178 lines (144 loc) · 14.4 KB

DOI Workflow

The primary purpose of the DOI workflow is to link together open datasets of higher education through the use of persistent identifiers, and to then produce useful summary statistics across a variety of common aggregations

Input datasets

A number of specialised research publication datasets are collected. These include Crossref Metadata, Crossref Funder Registry, Crossref Events, Microsoft Academic Graph, Unpaywall, the Research Organization Registry, Open Citations. The table below illustrates each of these datesets and the PIDs that are exposed within them.

PIDs in this case refer to persistent identifiers. Commonly used identifier schemas that normalised how we refer to unique entities across a range of independent systems.

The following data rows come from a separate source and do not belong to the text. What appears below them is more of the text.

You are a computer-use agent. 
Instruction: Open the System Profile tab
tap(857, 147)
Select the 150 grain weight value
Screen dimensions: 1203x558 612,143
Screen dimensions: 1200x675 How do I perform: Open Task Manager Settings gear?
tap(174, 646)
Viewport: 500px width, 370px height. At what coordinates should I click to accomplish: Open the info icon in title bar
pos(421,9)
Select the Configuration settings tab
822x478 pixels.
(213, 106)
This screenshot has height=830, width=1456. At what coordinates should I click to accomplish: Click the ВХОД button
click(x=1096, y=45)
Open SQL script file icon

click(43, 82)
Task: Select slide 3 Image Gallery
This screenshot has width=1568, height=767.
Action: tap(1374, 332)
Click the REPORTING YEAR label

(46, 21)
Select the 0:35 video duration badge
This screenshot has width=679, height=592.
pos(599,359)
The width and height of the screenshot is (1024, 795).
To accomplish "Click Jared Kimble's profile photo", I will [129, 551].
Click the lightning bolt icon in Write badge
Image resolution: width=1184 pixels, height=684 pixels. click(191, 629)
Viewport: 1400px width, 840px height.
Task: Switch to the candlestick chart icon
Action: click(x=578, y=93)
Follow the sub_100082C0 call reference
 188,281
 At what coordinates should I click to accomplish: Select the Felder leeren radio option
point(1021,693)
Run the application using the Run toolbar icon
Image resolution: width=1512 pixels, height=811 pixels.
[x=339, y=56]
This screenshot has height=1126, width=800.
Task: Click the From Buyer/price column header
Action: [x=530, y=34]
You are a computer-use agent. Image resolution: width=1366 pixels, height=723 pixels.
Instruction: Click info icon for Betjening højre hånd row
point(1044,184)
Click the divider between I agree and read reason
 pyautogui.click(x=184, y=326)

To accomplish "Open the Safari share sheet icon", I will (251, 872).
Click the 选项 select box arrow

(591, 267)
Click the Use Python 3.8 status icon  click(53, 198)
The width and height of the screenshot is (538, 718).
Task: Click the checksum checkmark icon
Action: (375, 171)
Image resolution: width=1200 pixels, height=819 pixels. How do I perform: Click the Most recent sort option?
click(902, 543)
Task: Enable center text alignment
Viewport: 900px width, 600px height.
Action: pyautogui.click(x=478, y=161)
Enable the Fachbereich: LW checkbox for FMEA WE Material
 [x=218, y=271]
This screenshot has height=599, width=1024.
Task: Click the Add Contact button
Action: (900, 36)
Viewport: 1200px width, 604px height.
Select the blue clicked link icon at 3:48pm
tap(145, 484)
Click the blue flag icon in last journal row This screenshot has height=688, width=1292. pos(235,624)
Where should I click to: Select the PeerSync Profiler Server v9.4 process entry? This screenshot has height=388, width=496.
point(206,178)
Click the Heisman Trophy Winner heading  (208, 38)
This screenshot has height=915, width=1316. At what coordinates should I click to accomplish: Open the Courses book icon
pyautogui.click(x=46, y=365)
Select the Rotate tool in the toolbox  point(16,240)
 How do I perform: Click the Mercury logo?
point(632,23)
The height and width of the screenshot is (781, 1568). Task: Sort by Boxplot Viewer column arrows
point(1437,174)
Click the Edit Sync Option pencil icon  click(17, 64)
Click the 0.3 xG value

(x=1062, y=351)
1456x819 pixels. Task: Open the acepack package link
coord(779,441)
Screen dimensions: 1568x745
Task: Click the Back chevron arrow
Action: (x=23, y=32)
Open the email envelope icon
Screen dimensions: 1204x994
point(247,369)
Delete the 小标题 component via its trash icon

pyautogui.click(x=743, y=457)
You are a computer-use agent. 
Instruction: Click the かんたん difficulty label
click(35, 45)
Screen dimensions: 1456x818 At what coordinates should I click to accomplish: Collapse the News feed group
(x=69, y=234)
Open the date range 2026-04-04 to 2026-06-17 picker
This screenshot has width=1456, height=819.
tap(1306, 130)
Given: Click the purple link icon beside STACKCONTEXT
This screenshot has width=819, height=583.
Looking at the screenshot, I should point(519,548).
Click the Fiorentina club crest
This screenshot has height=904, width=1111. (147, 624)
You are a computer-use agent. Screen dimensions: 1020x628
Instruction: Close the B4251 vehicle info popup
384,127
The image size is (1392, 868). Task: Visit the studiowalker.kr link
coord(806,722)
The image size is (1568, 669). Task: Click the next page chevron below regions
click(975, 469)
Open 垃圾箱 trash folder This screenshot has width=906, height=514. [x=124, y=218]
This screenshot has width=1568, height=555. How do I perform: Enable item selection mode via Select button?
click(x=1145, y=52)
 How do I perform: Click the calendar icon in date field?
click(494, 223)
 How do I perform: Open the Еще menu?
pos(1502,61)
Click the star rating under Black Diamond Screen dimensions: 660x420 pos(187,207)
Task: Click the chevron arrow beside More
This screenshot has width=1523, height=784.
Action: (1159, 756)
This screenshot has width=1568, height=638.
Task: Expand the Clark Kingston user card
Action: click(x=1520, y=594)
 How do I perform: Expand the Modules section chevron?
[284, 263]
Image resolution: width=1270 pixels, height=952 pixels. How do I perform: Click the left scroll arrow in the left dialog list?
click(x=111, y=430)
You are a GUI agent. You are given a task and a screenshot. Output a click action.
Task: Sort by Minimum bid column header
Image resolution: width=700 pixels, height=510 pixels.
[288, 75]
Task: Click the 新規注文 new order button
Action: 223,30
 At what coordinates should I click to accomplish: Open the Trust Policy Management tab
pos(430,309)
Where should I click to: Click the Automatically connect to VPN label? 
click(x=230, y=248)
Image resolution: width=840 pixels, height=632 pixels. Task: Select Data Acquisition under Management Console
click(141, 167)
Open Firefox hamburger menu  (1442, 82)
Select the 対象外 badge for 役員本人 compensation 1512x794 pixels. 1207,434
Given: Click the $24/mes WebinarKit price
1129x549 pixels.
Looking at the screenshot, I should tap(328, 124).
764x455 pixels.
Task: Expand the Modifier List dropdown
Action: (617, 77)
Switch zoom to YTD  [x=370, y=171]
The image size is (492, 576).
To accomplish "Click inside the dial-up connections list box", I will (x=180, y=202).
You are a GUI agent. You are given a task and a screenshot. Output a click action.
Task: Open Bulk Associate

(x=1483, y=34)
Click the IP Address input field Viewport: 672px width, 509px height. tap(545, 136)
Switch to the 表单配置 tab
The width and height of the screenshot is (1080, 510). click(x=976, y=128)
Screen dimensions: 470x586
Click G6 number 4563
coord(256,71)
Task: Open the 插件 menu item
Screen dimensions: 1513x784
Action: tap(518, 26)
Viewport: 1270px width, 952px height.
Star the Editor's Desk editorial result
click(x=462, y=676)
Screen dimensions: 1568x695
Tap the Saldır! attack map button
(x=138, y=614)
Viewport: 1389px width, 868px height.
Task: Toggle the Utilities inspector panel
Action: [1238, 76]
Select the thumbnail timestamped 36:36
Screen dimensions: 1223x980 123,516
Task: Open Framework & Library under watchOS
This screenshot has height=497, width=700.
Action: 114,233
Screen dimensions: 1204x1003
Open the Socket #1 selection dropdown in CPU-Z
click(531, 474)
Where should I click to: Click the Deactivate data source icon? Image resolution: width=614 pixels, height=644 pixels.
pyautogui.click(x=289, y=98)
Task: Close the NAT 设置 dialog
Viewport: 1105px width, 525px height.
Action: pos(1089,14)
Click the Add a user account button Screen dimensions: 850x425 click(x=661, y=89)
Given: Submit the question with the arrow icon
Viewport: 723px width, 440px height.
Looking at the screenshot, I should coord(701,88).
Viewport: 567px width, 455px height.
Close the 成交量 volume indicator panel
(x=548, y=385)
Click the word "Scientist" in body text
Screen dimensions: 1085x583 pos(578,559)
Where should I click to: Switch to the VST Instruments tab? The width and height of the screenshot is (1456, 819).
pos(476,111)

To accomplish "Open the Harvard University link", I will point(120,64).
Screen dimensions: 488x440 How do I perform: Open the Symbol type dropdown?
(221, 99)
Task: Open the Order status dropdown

+-------------------+-----------------------------------------------------+------------+
| Name              | Table                                               | PID        |
+===================+=====================================================+============+
| Crossref Metadata | `crossref.crossref_metadataYYYYMMDD`                | DOI        |
+-------------------+-----------------------------------------------------+------------+
| Crossref Events   | `crossref.crossref_events`                          | DOI        |
+-------------------+-----------------------------------------------------+------------+
| Crosref Fundref   | `crossref.crossref_fundrefYYYYMMDD`                 | FunderDOI  |
+-------------------+-----------------------------------------------------+------------+
| RoR               | `ror.rorYYYYMMDD`                                   | ROR/Country|
+-------------------+-----------------------------------------------------+------------+
| MAG               | `mag.*YYYYMMDD` (multiple individual tables)        | GRID/DOI   |
+-------------------+-----------------------------------------------------+------------+
| Open Citations    | `open_citations.open_citationsYYYYMMDD`             | DOI        |
+-------------------+-----------------------------------------------------+------------+
| ORCID             | `orcid.orcid`                                       | ORCID/DOI  |
+-------------------+-----------------------------------------------------+------------+
| Unpaywall         | `our_research.unpaywall`                            | DOI        |
+-------------------+-----------------------------------------------------+------------+
| Country & Region  | `settings.country`                                  | Country    |
| Names & Codes     |                                                     |            |
+-------------------+-----------------------------------------------------+------------+

Synthesis

After fetching the datasets, they are synthesised to produce aggregate time series statistics for each country and institution (entity type) in the dataset. The aggregate timeseries statistics include publication count, open access status, citation count and alt-metrics.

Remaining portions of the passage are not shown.